Well, Kim Kardashian actually wrote a very nice blog condemning the event and asking for it to be recognized, although still blogging to her millions of fans to call their state representatives and asking them to recognize the Armenian Genocide. That alone, in my book at least, is enough of teaching odars (Armenian for ‘foreigners’) about the Armenian Genocide! Since we’re survivors, we should teach! Soon enough, Kim Kardashian, with the help of the #armeniangenocide hashtag supporters who made sure they tweeted Kim as many times as they could, and once she was online she did post a tweet that got re-tweeted lord knows how many times and boom! WE WERE TRENDING AN HOUR LATER!

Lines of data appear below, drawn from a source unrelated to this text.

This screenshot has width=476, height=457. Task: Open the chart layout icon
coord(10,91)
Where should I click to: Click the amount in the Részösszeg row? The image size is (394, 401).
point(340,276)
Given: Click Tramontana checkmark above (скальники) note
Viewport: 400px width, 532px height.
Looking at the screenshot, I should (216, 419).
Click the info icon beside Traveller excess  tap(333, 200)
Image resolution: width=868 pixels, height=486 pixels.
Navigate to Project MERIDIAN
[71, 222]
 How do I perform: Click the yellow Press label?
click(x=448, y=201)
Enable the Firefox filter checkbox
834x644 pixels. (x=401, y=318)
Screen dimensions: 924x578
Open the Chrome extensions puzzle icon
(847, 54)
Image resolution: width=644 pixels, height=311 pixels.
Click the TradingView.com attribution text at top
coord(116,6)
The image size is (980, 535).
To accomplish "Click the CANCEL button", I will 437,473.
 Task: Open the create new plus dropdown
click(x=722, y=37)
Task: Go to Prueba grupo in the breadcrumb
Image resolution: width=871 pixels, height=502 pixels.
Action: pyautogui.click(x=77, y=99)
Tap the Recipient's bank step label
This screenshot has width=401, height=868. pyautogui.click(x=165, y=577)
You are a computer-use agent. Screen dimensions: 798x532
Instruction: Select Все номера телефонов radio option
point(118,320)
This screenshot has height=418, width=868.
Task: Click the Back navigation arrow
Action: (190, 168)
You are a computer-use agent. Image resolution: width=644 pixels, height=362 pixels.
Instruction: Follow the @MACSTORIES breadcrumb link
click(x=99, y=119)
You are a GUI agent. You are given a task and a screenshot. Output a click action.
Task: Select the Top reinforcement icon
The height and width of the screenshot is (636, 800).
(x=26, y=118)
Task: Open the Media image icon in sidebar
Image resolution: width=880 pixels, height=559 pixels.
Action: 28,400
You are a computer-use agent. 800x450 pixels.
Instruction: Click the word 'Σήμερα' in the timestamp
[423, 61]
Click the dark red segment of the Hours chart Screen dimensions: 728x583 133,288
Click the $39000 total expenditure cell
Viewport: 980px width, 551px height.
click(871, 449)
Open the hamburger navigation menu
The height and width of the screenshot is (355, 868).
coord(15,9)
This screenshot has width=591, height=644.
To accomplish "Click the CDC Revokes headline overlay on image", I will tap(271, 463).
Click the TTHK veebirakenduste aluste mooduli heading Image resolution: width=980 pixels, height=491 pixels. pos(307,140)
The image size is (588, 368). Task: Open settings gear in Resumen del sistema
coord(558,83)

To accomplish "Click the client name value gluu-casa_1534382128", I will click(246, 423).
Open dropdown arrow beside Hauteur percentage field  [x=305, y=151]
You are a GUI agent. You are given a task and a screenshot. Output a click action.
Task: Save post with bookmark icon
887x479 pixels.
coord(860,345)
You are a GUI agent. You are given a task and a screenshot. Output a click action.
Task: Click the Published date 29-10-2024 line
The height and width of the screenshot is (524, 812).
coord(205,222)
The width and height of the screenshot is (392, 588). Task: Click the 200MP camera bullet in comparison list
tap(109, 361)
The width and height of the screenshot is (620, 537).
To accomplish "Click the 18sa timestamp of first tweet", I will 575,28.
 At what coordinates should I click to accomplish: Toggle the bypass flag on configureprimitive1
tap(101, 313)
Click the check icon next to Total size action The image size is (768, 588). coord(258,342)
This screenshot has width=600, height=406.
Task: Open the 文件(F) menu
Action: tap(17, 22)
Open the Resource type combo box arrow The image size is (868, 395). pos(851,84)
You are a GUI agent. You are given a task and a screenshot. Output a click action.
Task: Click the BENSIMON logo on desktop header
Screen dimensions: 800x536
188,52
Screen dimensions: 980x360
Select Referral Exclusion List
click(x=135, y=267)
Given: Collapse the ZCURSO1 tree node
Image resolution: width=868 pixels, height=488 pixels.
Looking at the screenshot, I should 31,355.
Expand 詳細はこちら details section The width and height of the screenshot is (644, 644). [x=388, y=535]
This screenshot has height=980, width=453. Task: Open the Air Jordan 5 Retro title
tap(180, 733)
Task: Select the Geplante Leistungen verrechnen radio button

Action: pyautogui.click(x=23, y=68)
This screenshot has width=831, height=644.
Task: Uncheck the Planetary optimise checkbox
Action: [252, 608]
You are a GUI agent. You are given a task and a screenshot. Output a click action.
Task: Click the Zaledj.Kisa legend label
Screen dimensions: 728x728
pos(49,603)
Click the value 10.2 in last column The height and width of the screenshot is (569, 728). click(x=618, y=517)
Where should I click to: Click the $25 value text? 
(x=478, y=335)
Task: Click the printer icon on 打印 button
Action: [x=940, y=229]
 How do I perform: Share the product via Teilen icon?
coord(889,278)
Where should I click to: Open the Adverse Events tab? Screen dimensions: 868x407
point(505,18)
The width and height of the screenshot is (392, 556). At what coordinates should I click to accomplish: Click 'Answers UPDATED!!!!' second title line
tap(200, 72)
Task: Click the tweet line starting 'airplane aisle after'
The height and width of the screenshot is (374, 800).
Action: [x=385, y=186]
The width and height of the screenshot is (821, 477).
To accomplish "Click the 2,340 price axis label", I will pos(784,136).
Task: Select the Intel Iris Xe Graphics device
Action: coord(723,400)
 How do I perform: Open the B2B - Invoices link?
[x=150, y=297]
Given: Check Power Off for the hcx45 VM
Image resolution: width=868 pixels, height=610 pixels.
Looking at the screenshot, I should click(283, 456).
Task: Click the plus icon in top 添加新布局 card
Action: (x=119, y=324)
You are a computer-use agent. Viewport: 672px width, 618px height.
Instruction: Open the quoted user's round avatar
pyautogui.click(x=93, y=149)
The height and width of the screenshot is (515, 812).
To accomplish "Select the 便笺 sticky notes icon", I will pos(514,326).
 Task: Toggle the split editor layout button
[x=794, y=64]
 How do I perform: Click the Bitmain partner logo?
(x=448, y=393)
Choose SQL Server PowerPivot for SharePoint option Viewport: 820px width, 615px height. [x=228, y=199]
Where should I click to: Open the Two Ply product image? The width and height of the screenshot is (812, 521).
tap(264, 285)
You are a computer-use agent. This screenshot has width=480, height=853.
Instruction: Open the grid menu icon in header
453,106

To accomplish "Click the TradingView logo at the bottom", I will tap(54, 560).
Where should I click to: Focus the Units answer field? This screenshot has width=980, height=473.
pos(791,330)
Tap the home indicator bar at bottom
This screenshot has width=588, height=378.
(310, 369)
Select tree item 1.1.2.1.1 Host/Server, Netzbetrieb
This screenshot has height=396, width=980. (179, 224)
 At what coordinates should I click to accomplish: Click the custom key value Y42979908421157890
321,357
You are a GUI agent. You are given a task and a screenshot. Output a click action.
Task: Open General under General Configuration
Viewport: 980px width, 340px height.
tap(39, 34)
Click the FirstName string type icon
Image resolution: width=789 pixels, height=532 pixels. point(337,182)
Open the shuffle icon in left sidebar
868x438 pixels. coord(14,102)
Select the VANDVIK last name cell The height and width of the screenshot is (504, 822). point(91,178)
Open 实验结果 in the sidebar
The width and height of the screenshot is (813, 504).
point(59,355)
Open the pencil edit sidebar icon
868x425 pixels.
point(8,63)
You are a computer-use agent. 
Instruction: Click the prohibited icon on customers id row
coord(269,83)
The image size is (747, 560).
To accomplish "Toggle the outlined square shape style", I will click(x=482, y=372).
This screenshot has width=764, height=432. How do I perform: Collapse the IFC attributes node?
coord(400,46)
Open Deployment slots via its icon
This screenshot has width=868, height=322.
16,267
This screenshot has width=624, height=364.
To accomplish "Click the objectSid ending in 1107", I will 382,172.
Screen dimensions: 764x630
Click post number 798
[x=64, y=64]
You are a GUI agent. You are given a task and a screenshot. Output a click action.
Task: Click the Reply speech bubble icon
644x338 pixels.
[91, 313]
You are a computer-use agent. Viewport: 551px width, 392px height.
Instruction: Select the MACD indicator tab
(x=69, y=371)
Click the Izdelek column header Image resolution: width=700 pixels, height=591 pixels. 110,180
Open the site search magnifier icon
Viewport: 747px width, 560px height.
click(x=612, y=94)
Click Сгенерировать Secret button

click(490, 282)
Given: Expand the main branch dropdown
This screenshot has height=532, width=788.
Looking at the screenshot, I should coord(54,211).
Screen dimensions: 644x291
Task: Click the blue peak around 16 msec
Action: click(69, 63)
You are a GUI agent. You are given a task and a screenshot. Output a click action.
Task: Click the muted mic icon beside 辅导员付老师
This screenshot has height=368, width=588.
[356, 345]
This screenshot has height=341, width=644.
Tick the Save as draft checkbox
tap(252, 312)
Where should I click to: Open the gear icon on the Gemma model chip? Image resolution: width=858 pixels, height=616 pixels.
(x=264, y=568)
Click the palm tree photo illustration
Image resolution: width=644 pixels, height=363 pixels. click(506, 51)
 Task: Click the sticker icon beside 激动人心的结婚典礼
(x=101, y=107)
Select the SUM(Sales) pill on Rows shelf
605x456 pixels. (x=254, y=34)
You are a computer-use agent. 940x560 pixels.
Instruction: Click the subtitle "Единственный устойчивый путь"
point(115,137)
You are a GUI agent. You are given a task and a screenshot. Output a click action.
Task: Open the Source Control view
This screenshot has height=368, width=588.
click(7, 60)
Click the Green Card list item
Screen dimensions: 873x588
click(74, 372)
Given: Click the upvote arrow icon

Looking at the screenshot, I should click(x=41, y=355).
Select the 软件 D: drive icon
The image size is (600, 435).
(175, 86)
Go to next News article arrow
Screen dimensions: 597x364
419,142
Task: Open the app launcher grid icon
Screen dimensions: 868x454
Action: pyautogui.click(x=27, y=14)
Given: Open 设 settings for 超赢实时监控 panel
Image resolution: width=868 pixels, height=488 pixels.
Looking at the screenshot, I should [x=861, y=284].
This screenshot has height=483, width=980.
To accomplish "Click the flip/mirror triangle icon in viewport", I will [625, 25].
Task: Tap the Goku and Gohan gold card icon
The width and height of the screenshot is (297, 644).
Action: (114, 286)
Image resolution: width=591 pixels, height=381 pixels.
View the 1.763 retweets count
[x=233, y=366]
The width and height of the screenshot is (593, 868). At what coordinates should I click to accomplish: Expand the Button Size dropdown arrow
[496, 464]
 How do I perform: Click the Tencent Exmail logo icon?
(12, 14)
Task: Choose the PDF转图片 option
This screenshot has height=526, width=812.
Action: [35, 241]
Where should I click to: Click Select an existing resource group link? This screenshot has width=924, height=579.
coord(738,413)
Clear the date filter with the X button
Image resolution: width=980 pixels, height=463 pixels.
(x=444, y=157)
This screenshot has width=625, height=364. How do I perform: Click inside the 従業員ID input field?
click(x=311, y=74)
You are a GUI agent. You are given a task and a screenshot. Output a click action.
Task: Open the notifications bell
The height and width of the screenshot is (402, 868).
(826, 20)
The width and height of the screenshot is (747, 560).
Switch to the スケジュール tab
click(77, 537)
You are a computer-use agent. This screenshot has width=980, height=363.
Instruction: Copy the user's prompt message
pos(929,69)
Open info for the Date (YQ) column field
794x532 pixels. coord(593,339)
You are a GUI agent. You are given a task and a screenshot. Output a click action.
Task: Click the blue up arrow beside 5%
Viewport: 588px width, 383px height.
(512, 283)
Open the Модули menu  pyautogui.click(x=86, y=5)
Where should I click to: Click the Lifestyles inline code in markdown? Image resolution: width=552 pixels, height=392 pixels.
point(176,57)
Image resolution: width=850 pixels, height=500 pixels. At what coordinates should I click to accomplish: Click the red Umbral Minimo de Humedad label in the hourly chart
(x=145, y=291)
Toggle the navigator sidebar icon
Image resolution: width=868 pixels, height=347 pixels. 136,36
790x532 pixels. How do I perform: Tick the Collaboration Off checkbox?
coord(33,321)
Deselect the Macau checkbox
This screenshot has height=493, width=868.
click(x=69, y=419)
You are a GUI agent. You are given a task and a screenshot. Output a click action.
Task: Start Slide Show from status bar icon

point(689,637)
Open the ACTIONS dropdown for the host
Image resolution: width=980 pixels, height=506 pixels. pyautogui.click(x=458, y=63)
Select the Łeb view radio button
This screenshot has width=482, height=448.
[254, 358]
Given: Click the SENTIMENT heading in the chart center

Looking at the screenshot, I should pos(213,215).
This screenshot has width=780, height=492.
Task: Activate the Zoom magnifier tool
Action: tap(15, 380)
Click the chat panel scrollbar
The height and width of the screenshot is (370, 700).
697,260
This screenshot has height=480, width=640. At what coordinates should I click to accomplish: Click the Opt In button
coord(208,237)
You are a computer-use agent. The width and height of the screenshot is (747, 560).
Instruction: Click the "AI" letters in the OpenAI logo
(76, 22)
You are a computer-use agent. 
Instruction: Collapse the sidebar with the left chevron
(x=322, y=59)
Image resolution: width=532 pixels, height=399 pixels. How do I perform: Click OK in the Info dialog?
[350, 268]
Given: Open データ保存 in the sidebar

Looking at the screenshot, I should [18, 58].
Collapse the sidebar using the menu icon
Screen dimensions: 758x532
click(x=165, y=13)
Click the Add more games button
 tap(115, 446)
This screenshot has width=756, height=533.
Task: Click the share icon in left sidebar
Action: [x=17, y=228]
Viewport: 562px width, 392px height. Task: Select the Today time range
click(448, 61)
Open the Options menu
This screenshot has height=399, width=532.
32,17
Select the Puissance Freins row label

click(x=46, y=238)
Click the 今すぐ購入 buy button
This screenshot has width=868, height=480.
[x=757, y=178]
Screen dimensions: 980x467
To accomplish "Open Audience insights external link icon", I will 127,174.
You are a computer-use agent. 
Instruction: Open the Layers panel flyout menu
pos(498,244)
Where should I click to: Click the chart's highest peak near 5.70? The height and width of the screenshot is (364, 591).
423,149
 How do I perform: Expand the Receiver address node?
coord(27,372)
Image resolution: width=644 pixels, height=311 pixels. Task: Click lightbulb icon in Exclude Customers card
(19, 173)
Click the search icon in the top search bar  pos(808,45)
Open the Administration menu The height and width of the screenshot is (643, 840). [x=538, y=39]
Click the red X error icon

By achieving this, we actually had the chance to teach many people (by many, the number is in thousands) of people who asked about what the fuzz and trending was about, and myself and many users actually helped answer these questions and got their support or at least taught them a fact. I’m proud of every single person who did this or spread the word about it, thank you very much, this cause is very dear to me and the recognition has been my life goal, still is, and always will be. No words can thank you enough on behalf of the one million and a half dead during the Armenian Genocide. You made the unheard voices heard. Thank you again.
People credited with the first initial push of this project deserve the credit and recognition for what they have done. They taught people by the simple action of posting or spreading the word about the initial process of this campaign, and they include, but are not limited to:
Close people to me/friends of mine: Seza B., Edith K., Shant Avedissian, Caroon A., Mary K., Norair V. and everyone else who posted or spread the word that I wasn’t aware about.
An honest photographer who helped with his heart: Sako San.
And a close friend of mine, and an AYF member: Levon A.
Model, beautiful inside and out: Rose Lopez.
Rapper, fresh out of the oven starter: Enfinal.
Here are some pictures for you to show you what we achieved, click on the pictures to see them in their real sizes with no distortions:
As the Armenian Genocide remembrance day gets closer, I’ve decided to share an idea with you, the reader. Twitter.com has an hourly updated ‘trends’ list for popular words or phrases posted in ‘tweets’. What does that mean? Well, it means more recognition and teaching from our side.
Ladies and gentlemen, Armenians or not, if you use Twitter, for the next week or so, let’s all post daily tweets mentioning the hashtag: #armeniangenocide. All you have to do is write something about the Armenian Genocide, and instead of writing ‘Armenian Genocide’ like that.. all you have to do is make it an: #armeniangenocide.
What does this do? This, if posted enough times on these days, might get that phrase trending, and when a phrase trends, the phrase shows up on the homepage of TWITTER.COM!!!!!
The trend already started, but with us holding each others’ hands and doing this together, we can get it to trend on the homepage. Here is what a person, non-familiar with the Armenian Genocide history or facts, will see when they search for or click on the #armeniangenocide.
If you don’t know, the Armenian Genocide took place during the early 1900s and cost us as much as a million and a half Armenians killed by the Ottoman Empire, while the rest were sent out on marches that went straight from Armenia to Iran and other Arabic countries such as Syria and Lebanon. My family walked from Armenia to Iran to Iraq all alone, and every other Armenian can tell you their family’s history. The genocide has still not been recognized by the U.S., let’s push for that. The 1.5 million human beings deserve at least that much respect. If this genocide is unrecognized, how many will happen because of the lesson we teach them about consequences?